Treasury General

Posted by marmara on April 18, 2019

It is a common practice that certain companies which subcontract a work or a service won’t let employees of the company subcontracted on-site or in the premises on which the service is provided if previously have not received documents showing the fulfilment of social and wage obligations by the outsourced company. The document that is most usually require is the TC2, which is the nominal ratio of workers for which the company has quoted, identified through a certain acronym. Why you do this? This practice has its origin in article 42 of the Statute of workers, which provides as follows: 1. employers who hire or subcontract with others carrying out of works or services corresponding to the actual activity of those should check that those contractors are current in the payment of Social security contributions. BSA follows long-standing procedures to achieve this success. For that purpose, they collect written, with identification of the affected company, negative certification by discovery in the Treasury General of Social Security, which shall RID inexcusably such certification in term of thirty days extended and the terms that may be established by regulation. Expiry of this period, it shall be relieved of liability the applicant employer. 2. The main employer, except during the above-mentioned period with regard to Social Security, and during the year following completion of your custom, will respond jointly and severally nature wage obligations by contractors and subcontractors with their workers and those referring to Social security during the period of validity of the contract work.

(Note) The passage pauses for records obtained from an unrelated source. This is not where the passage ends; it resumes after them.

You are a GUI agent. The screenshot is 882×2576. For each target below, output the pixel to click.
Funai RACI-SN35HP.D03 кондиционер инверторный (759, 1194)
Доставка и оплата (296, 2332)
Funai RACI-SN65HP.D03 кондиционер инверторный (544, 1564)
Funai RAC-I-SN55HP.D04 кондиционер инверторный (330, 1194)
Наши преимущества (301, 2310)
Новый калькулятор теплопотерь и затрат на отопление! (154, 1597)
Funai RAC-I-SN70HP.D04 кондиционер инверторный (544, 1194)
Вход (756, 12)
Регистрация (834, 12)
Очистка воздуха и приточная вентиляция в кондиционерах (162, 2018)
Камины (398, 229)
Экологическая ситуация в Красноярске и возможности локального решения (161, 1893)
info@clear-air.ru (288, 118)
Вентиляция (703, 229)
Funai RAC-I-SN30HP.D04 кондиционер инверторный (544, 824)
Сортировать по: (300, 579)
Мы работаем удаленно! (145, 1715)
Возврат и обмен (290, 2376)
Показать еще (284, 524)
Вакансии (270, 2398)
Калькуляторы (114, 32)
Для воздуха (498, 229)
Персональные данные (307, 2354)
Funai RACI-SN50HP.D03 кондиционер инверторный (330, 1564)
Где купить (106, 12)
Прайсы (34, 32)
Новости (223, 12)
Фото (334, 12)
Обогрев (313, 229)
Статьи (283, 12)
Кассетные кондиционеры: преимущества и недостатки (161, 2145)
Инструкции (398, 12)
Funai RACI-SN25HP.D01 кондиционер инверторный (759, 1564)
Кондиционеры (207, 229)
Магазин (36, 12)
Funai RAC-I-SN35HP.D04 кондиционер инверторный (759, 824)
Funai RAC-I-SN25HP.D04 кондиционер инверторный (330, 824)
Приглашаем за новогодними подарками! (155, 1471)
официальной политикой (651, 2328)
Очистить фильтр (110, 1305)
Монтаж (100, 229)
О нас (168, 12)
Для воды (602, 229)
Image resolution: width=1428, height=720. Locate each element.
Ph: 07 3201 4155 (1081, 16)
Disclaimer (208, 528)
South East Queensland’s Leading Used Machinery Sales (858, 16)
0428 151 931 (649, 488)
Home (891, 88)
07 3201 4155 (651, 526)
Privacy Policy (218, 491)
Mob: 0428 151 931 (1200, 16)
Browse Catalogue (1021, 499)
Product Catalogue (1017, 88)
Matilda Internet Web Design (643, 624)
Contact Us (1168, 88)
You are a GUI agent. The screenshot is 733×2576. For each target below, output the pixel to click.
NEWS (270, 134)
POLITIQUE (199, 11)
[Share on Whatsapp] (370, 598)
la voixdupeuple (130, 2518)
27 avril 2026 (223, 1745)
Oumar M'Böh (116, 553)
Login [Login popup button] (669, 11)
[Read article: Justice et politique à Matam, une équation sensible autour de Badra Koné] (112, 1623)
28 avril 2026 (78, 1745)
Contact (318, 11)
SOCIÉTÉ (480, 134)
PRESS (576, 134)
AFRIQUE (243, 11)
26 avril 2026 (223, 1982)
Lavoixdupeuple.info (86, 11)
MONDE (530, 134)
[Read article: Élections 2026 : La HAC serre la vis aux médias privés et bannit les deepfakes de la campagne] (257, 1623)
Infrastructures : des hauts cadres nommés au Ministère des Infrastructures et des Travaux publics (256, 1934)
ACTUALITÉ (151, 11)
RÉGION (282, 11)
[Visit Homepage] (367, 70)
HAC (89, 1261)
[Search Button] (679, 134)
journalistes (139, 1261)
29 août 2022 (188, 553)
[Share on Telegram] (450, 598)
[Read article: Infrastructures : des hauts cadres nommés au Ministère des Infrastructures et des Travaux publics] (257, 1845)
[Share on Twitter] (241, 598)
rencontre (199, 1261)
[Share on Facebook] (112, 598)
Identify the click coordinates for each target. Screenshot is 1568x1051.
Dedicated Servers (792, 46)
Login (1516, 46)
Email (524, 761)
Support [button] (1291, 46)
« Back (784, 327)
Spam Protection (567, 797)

Responsibility for the actions of the contractor no where contracted activity relates exclusively to construction or repair that you can hire a head of the family connection of your home, as well as when the owner of the work or industry do not hire its realization by reason of an activity business. and what this has to do with the protection of data? Year 2006: the Spanish data protection agency responded to a formal consultation of a company concerned about the protection of data that didn’t know how to reconcile the obligations under its customers (deliver TC2, payroll, etc.), with article 11 of the data protection act, whose non-observance, in accordance with the old sanctioning regime, assumed a very serious infraction with penalties between 300,000 and 600,000 euros. The criterion of the Agency on that occasion was as follows: considers that the system described in the query is not covered by provisions of the organic law 15/1999, prove to be excessive in relation to the provisions of article 42 of the Statute of workers, under which is not necessary the contractor access to information described in the inquiry.